Se os cidadãos podem escolher livremente a
escola dos seus filhos, porque não hão-de escolher livremente o Tribunal ou a
esquadra de polícia onde querem apresentar queixa? Por que há de um cidadão
recorrer ao Tribunal da sua Comarca, se o da Comarca ao lado é mais rápido e o
juiz até é amigo do meu primo? E ser obrigada a ir à esquadra da minha
residência, quando podia perfeitamente contratar uma agência de detectives de
qualidade e da minha confiança? E o Estado pagava, que eu garanto, até saía
mais barato. Por que não?
Volta e meia surge esta discussão em
Portugal: “o meu umbigo é mais liberal que o teu!”. Normalmente começa com
alguém a dizer, que um Estado pequenino, onde se pagam poucos impostos, chega
melhor a todo o lado. Não há ideias perfeitas, mas a do Estado liberal chega lá
perto, unindo o melhor de dois mundos, os baixos impostos, com a omnipresença
do Estado.
Como se me dissessem que um caniche, por
ser pequenino e irritante, é melhor cão de guarda que a minha Iolanda, uma rottweiler
sem regras. Faz sentido?

[Entradas guardadas]

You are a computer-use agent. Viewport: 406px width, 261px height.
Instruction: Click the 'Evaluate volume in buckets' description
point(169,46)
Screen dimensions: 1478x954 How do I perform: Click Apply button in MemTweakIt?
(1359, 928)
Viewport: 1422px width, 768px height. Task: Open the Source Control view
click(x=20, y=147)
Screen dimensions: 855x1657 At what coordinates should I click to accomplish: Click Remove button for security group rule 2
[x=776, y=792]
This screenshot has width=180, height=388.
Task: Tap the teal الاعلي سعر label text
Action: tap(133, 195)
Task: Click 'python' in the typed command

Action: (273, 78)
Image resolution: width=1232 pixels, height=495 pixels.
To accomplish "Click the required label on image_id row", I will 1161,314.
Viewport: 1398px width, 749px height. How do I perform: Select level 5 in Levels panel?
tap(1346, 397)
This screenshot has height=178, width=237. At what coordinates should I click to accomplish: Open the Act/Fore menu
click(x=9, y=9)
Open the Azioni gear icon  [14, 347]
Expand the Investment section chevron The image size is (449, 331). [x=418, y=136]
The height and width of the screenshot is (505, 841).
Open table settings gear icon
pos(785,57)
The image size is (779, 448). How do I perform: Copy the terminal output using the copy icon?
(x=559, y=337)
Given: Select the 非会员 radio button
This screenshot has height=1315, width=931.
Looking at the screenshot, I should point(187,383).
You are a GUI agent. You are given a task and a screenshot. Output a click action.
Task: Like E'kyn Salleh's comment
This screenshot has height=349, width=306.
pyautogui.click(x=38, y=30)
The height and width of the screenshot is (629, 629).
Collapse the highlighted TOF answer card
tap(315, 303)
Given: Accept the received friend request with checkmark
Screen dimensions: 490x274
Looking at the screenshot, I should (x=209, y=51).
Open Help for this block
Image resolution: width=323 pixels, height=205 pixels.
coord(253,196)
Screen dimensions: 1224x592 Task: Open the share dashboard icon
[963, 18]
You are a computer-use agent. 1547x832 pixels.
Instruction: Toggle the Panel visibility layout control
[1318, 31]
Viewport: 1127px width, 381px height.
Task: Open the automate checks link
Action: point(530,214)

### Tarefas a resolver
• 1. Duplica na íntegra o texto sobre o Estado liberal, sem lhe alterar nada.
• 2. Por favor, transcreve sem alterações, das linhas fornecidas, o trecho entre a linha que contém "Viewport: 1398px width, 749px" e a que contém "pyautogui.click(x=38, y=30)", ambas incluídas.

### Resultados esperados
• 1.
Se os cidadãos podem escolher livremente a
escola dos seus filhos, porque não hão-de escolher livremente o Tribunal ou a
esquadra de polícia onde querem apresentar queixa? Por que há de um cidadão
recorrer ao Tribunal da sua Comarca, se o da Comarca ao lado é mais rápido e o
juiz até é amigo do meu primo? E ser obrigada a ir à esquadra da minha
residência, quando podia perfeitamente contratar uma agência de detectives de
qualidade e da minha confiança? E o Estado pagava, que eu garanto, até saía
mais barato. Por que não?
Volta e meia surge esta discussão em
Portugal: “o meu umbigo é mais liberal que o teu!”. Normalmente começa com
alguém a dizer, que um Estado pequenino, onde se pagam poucos impostos, chega
melhor a todo o lado. Não há ideias perfeitas, mas a do Estado liberal chega lá
perto, unindo o melhor de dois mundos, os baixos impostos, com a omnipresença
do Estado.
Como se me dissessem que um caniche, por
ser pequenino e irritante, é melhor cão de guarda que a minha Iolanda, uma rottweiler
sem regras. Faz sentido?

• 2.
Viewport: 1398px width, 749px height. How do I perform: Select level 5 in Levels panel?
tap(1346, 397)
This screenshot has height=178, width=237. At what coordinates should I click to accomplish: Open the Act/Fore menu
click(x=9, y=9)
Open the Azioni gear icon  [14, 347]
Expand the Investment section chevron The image size is (449, 331). [x=418, y=136]
The height and width of the screenshot is (505, 841).
Open table settings gear icon
pos(785,57)
The image size is (779, 448). How do I perform: Copy the terminal output using the copy icon?
(x=559, y=337)
Given: Select the 非会员 radio button
This screenshot has height=1315, width=931.
Looking at the screenshot, I should point(187,383).
You are a GUI agent. You are given a task and a screenshot. Output a click action.
Task: Like E'kyn Salleh's comment
This screenshot has height=349, width=306.
pyautogui.click(x=38, y=30)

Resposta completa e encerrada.